**DIRECTION**
Update the entries starting at the line that contains "Task: Show site information for 127.0.0.1" and ending at the line that contains "will (x=511, y=12)." by replacing "Where should I click to" with "Where do I click to" and leaving everything else unchanged. Return only those lines.

***

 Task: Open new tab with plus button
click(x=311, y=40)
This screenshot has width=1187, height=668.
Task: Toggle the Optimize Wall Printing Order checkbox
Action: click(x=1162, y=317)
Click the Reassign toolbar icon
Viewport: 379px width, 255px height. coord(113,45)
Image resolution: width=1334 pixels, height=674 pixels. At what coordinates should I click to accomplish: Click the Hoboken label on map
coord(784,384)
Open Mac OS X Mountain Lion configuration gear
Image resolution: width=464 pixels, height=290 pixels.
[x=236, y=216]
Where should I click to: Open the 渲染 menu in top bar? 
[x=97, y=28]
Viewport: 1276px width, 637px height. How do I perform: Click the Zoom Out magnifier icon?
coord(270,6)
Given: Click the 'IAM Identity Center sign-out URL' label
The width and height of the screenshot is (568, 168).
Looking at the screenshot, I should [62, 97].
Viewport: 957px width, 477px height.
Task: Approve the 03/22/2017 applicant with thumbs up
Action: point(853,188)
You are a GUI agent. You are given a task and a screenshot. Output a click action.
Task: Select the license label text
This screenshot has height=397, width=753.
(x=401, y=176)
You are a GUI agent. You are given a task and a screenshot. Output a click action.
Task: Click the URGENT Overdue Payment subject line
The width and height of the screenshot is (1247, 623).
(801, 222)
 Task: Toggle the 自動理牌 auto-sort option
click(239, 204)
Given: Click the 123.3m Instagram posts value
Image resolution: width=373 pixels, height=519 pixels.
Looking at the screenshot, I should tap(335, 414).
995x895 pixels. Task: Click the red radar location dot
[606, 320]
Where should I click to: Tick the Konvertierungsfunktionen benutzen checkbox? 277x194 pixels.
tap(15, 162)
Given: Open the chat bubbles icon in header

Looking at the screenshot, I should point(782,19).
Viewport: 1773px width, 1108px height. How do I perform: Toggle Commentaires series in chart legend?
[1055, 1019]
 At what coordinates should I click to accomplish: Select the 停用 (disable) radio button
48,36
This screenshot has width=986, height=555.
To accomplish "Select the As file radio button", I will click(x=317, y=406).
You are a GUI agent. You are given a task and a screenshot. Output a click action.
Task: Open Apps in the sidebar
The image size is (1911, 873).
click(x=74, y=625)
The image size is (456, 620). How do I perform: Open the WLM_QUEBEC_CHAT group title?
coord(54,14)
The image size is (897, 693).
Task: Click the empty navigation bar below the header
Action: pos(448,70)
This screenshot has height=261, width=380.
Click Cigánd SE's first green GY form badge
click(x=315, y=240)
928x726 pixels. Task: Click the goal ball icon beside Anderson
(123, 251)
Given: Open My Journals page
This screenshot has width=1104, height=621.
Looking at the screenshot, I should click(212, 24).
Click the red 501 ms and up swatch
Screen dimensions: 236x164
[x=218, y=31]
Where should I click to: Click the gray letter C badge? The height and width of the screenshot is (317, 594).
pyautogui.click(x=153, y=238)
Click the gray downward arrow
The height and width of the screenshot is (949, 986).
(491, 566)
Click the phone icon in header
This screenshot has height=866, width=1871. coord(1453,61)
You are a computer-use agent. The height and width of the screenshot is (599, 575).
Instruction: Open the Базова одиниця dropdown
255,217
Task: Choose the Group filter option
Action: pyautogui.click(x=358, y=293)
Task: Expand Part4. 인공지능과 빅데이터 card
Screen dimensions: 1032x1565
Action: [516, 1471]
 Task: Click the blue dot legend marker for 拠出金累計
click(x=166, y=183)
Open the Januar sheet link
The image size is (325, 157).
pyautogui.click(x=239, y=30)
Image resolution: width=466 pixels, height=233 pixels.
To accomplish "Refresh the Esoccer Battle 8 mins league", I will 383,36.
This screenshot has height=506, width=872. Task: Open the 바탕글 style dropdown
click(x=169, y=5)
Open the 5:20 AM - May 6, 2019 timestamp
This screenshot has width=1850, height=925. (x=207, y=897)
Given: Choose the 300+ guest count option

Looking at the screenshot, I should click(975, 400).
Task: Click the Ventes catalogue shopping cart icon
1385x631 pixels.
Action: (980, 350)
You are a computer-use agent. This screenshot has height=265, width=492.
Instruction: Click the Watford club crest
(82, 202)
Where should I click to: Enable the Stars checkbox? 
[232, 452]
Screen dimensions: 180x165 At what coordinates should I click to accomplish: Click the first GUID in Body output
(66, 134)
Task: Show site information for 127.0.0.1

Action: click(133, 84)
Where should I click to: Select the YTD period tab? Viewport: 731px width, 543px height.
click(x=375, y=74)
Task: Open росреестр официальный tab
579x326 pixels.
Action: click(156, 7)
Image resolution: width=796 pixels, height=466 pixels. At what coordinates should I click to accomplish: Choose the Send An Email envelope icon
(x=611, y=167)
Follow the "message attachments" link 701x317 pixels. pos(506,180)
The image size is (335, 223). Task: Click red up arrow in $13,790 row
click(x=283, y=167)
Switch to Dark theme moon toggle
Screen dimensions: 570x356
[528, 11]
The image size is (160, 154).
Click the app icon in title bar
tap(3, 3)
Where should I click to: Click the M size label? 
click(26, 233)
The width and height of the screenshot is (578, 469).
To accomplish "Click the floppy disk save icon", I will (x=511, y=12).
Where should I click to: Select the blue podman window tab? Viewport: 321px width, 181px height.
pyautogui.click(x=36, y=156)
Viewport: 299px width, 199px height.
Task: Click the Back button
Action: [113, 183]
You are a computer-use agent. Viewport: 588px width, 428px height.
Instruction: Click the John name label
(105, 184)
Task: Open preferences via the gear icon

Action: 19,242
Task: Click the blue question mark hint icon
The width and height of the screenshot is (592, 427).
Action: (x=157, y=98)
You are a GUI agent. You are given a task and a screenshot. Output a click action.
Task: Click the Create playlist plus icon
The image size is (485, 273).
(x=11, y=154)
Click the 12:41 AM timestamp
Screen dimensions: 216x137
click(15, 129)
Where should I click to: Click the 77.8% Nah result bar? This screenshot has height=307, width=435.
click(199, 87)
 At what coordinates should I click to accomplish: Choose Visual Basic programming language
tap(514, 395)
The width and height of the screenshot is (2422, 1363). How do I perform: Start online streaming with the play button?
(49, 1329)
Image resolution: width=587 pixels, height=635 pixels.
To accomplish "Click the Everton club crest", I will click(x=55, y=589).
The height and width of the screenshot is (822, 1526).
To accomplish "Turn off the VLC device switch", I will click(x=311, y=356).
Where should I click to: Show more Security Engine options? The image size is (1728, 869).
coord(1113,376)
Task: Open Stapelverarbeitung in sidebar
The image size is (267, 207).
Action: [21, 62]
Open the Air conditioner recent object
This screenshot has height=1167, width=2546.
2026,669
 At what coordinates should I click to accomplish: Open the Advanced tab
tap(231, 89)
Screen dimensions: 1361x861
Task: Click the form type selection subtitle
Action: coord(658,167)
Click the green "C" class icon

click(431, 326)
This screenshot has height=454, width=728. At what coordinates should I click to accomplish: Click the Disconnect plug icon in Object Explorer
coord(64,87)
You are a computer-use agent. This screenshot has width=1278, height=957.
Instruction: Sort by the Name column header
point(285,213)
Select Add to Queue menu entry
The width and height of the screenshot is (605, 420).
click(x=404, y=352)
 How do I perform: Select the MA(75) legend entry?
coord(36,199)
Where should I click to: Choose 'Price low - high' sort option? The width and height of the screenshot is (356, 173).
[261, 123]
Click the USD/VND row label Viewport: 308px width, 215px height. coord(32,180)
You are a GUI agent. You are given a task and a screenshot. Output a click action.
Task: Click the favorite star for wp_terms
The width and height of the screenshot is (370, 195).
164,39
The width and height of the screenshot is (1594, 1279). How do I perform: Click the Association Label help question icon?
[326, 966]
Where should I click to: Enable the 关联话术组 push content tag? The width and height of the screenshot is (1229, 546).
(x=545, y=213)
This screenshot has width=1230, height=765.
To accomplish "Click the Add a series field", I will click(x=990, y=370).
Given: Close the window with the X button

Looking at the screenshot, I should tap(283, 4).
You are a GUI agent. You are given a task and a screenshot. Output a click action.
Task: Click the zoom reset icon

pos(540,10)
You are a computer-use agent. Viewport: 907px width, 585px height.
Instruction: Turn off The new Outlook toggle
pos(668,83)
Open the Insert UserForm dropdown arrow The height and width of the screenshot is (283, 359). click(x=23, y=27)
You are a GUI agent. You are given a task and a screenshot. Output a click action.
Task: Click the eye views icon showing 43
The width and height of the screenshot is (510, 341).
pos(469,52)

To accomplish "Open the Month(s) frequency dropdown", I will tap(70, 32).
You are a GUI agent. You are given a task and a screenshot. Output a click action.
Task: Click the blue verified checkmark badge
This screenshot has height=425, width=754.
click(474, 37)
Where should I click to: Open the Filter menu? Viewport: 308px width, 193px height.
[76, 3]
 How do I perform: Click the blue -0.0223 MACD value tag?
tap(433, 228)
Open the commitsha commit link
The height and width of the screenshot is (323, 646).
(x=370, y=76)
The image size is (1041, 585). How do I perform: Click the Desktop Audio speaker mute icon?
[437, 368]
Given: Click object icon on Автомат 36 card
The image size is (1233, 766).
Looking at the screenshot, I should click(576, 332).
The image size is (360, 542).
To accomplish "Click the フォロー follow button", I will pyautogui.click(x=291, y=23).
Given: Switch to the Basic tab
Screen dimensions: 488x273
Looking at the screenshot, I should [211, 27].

***

**EXERCISE RESPONSE**
Task: Show site information for 127.0.0.1

Action: click(133, 84)
Where do I click to: Select the YTD period tab? Viewport: 731px width, 543px height.
click(x=375, y=74)
Task: Open росреестр официальный tab
579x326 pixels.
Action: click(156, 7)
Image resolution: width=796 pixels, height=466 pixels. At what coordinates should I click to accomplish: Choose the Send An Email envelope icon
(x=611, y=167)
Follow the "message attachments" link 701x317 pixels. pos(506,180)
The image size is (335, 223). Task: Click red up arrow in $13,790 row
click(x=283, y=167)
Switch to Dark theme moon toggle
Screen dimensions: 570x356
[528, 11]
The image size is (160, 154).
Click the app icon in title bar
tap(3, 3)
Where do I click to: Click the M size label? 
click(26, 233)
The width and height of the screenshot is (578, 469).
To accomplish "Click the floppy disk save icon", I will (x=511, y=12).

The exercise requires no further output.